Devo precisare che Bourdieu quando scrive "spettatori dotati della disposizione e della competenza estetica necessaria" non intende persone che per gusto innato si trovano imbevute di tale capacità di discernimento del bello e del brutto. Tale capitale culturale, sottoforma di "competenza estetica", se lo sono giocato e guadagnato nel campo culturale, non indipendente dagli altri due campi, quello "sociale" e quello "economico".
Apparentemente, questa rivoluzione nella critica letteraria e artistica, era stata già fatta dalla storia sociale. Ma Bourdieu va oltre, perché la storia sociale, pur indagando le condizioni sociali di produzione del signolo artista e interessandosi ai committenti e ai fruitori dell'opera, non pone "la questione del loro contributo alla creazione del valore dell'opera e del suo creatore" (Bourdieu; Le regole dell'arte, pag. 305).
Immagino l'abissale confusione di un mondo in cui, all'improvviso, scompaiano tutti i segni di riconoscimento del valore. Solo pagine anonime, senza editore e senza copertina, solo film senza titoli di coda (e con un totale reset della memoria degli spettatori sui volti degli attori), solo flussi sonori e concerti di band senza nome, di orchestre senza volto, l'autocombustione di tutti i crediti culturali. Insomma, avete capito: l'anarchia nel campo culturale. Secondo il caro Bourdieu è impossibile, perché immediatamente cominceremmo a conferire valore a queste opere senza nome, troveremmo dei segni di riconoscimento, e si riformerebbero i rapporti di potere nel campo culturale. Idem per tutti gli altri campi, se una "calamità" del genere dovesse accadere. Altrimenti, sarebbero solo una massa di opere senza valore (come accade con internet. Il valore, concordo con Bourdieu, non è interno all'opera, ma esiste solo se riconosciuto e legittimato da chi,a sua volta, è stato legittimato a conferire valore).

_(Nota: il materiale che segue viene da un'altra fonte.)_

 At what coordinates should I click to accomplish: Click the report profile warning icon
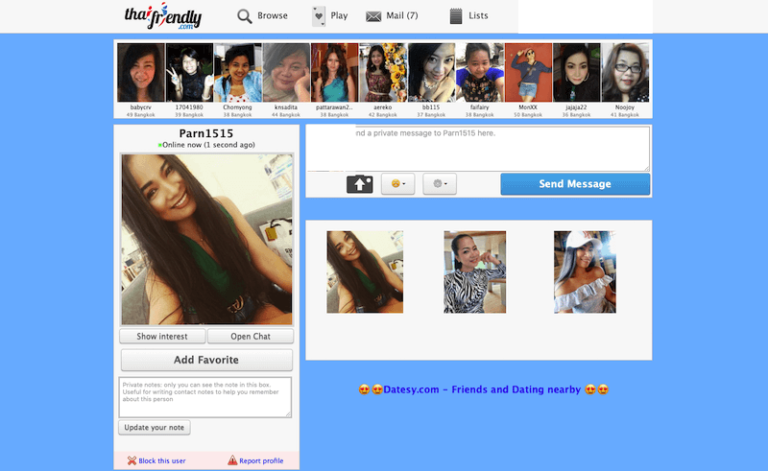point(232,461)
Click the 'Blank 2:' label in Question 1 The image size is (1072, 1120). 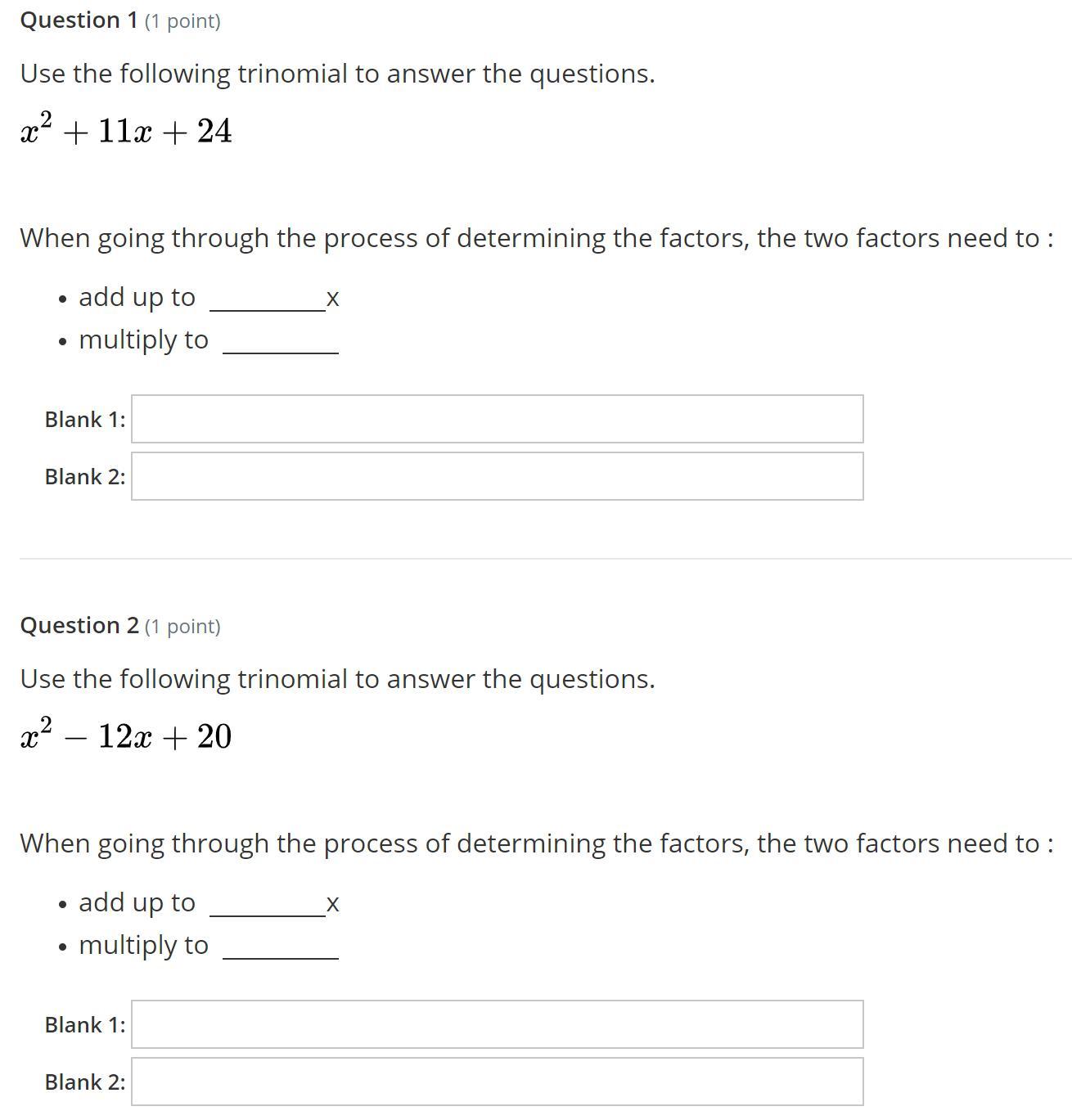(85, 477)
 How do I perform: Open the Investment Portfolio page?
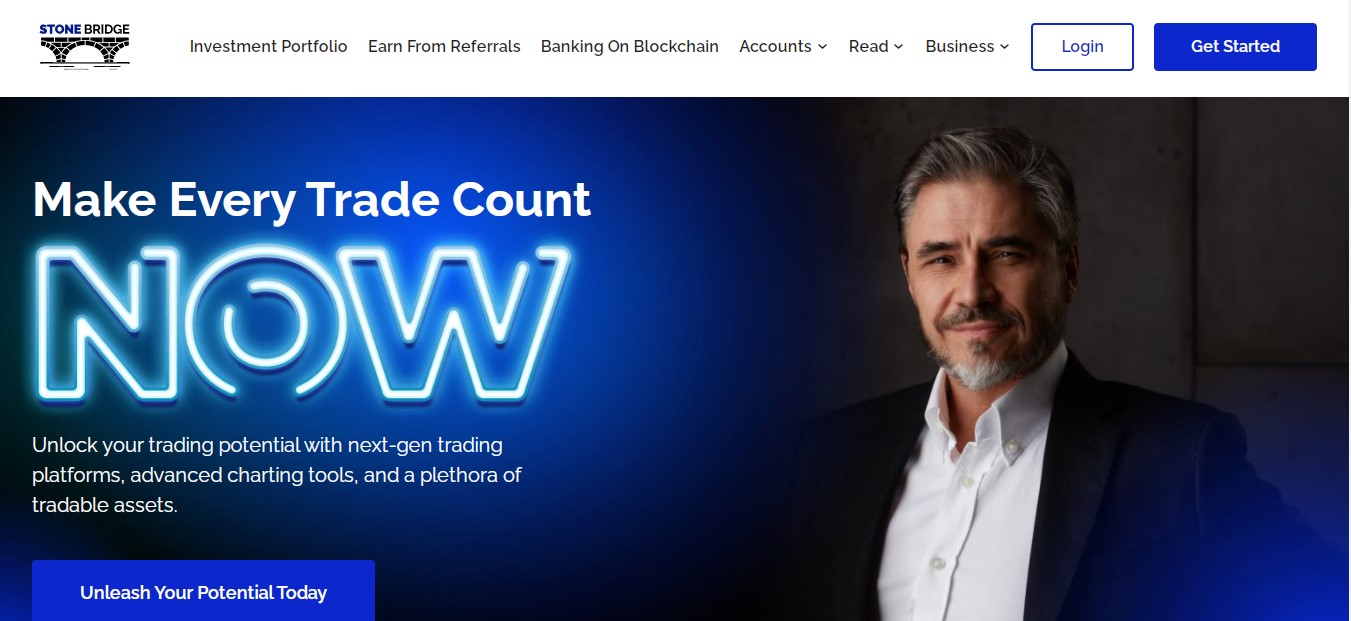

Eppure mi piace accarezzare questa visione di anarchia nel campo culturale (non meno di quanto mi piaccia immaginarla negli altri campi).
L'anarchia non è uno scenario possibile (a meno che non cambino radicalmente le regole di ogni campo... diciamo che è molto, molto improbabile, con una percentuale di probabilità simile a quella della costruzione di una macchina del tempo), nè un punto di arrivo. Per me è uno stato mentale, un punto di partenza. Tenere la mente sempre aperta, non dare nulla per scontato, osservare da tutti i lati un oggetto, anche da quelli all'apparenza inesistenti. Consapevolezza dell'habitus (ancora un concetto del caro Bourdieu), di tutte quelle regole incorporate e per questo percepite come naturali. Operazioni sull'habitus, con delicatezza chirurgica. Fa male, perchè non è prevista l'anestesia. Forse è l'unico modo per partecipare al gioco senza subirlo. Ma quali sono le regole del gioco di chi lavora sull'habitus, quale la posta in gioco di questo nuovo campo?